Native perennials or grasses do not need a top as long as you protect them from furry creatures but the “greenhouse” aspect of this method means there has to be a top on the container.

Poke drainage holes in the bottom of the container.

You will need to poke drainage holes in the bottom of the container as well as the top of the container. The bottom of the container needs to drain the water so the seeds don’t swim and the top requires holes so that water can seep into the container.

Fill the container with potting soil and sprinkle seeds on the seed starting soil mix.
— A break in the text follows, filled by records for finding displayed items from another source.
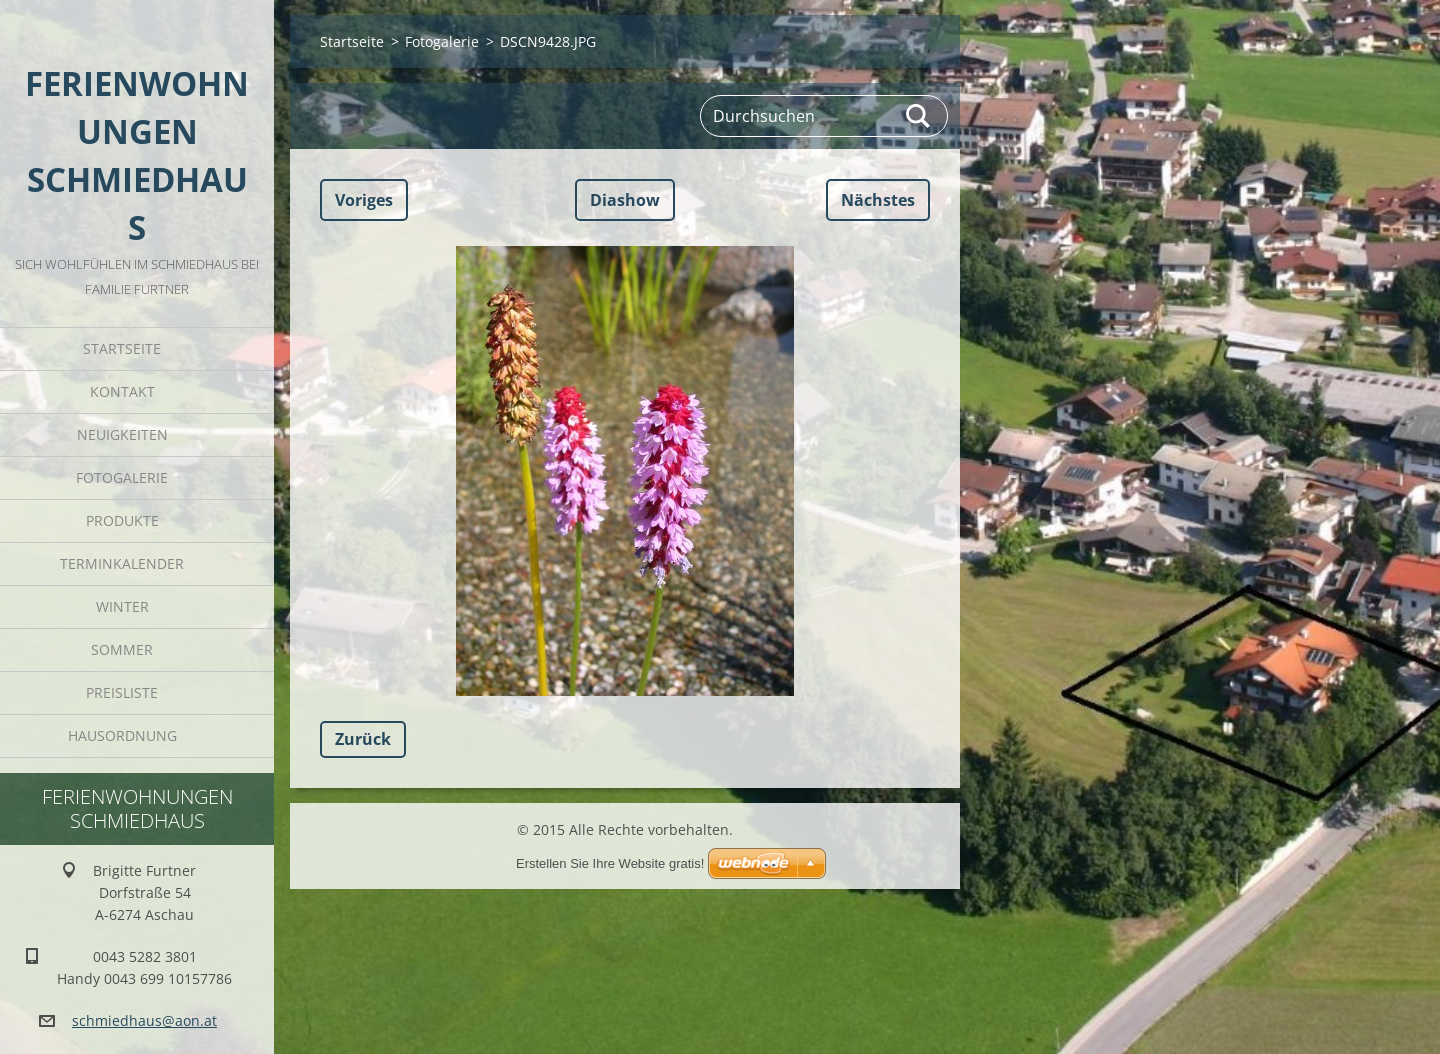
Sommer (122, 649)
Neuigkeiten (122, 434)
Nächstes (878, 200)
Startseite (122, 348)
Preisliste (122, 692)
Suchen (919, 116)
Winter (122, 606)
I fill the bottom half of the container about ¼ of the way up the container with an organic seed starting mix with some cocoa fiber and worm casings. All you need is the seed starting mix but it dries out easily and there are no fertilizer in it. This mix should be good for the seed from the time you put it out to the time you open the container in the spring. Sprinkle the seed in the soil mix and then cover lightly with a soil mix and coarse sand. The coarse sand stops the seed from moving around when you do have to water it. Soil depth for covering the seed can depend on the seed but a light coat of soil seed and coarse sand should work for most seed.

Put the lid/top back on and secure with duct tape.

Many websites show the duct tape method but I jam the top of the container into the bottom leaving the opening of the jug open so there are plenty of openings and vents for air to circulate and water to seep in while keeping the “greenhouse” aspect when the sun starts to warm the seed.

Label the bottom of the container with the seed type and position the containers somewhere outside where they can get snowed on and are protected from the wind.

You can monitor the seed by looking into the jugs and open the jug during the spring on warm sunny days. After frost danger has passed you can divide the plants and pot them or plant them.